_Written instruction_
In the data below, from the line with "The width and height of the screenshot is (1013, 504)." up to and including the line with "Action: tap(117, 13)", replace "Instruction" with "Command" and reproduce only those lines, with everything else unchanged.

(Stored records)
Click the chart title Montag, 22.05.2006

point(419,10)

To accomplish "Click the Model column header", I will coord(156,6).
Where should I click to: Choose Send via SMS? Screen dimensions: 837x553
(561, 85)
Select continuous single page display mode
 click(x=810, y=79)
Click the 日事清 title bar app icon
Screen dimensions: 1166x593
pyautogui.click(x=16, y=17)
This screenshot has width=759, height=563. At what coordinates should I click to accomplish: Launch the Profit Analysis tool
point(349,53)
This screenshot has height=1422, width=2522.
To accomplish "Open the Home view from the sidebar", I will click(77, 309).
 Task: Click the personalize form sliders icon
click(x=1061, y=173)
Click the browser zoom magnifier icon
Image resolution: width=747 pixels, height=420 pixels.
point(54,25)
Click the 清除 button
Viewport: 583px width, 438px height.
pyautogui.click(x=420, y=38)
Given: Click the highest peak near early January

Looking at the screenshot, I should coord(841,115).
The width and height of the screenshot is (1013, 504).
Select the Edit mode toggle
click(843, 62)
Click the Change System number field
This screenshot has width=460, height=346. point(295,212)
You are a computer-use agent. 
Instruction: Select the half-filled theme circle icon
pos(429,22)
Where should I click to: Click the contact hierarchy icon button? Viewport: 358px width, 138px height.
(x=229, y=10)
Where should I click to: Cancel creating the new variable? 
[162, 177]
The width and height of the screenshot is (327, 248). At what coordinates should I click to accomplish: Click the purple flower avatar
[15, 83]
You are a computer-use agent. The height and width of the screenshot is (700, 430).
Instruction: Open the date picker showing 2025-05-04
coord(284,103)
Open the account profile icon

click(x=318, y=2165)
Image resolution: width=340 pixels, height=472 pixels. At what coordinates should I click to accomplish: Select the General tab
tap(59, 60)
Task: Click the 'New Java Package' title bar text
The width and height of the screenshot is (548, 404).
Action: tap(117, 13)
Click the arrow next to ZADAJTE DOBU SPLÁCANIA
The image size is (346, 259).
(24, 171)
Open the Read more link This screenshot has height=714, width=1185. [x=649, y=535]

_Written reply_
The width and height of the screenshot is (1013, 504).
Select the Edit mode toggle
click(843, 62)
Click the Change System number field
This screenshot has width=460, height=346. point(295,212)
You are a computer-use agent. 
Command: Select the half-filled theme circle icon
pos(429,22)
Where should I click to: Click the contact hierarchy icon button? Viewport: 358px width, 138px height.
(x=229, y=10)
Where should I click to: Cancel creating the new variable? 
[162, 177]
The width and height of the screenshot is (327, 248). At what coordinates should I click to accomplish: Click the purple flower avatar
[15, 83]
You are a computer-use agent. The height and width of the screenshot is (700, 430).
Command: Open the date picker showing 2025-05-04
coord(284,103)
Open the account profile icon

click(x=318, y=2165)
Image resolution: width=340 pixels, height=472 pixels. At what coordinates should I click to accomplish: Select the General tab
tap(59, 60)
Task: Click the 'New Java Package' title bar text
The width and height of the screenshot is (548, 404).
Action: tap(117, 13)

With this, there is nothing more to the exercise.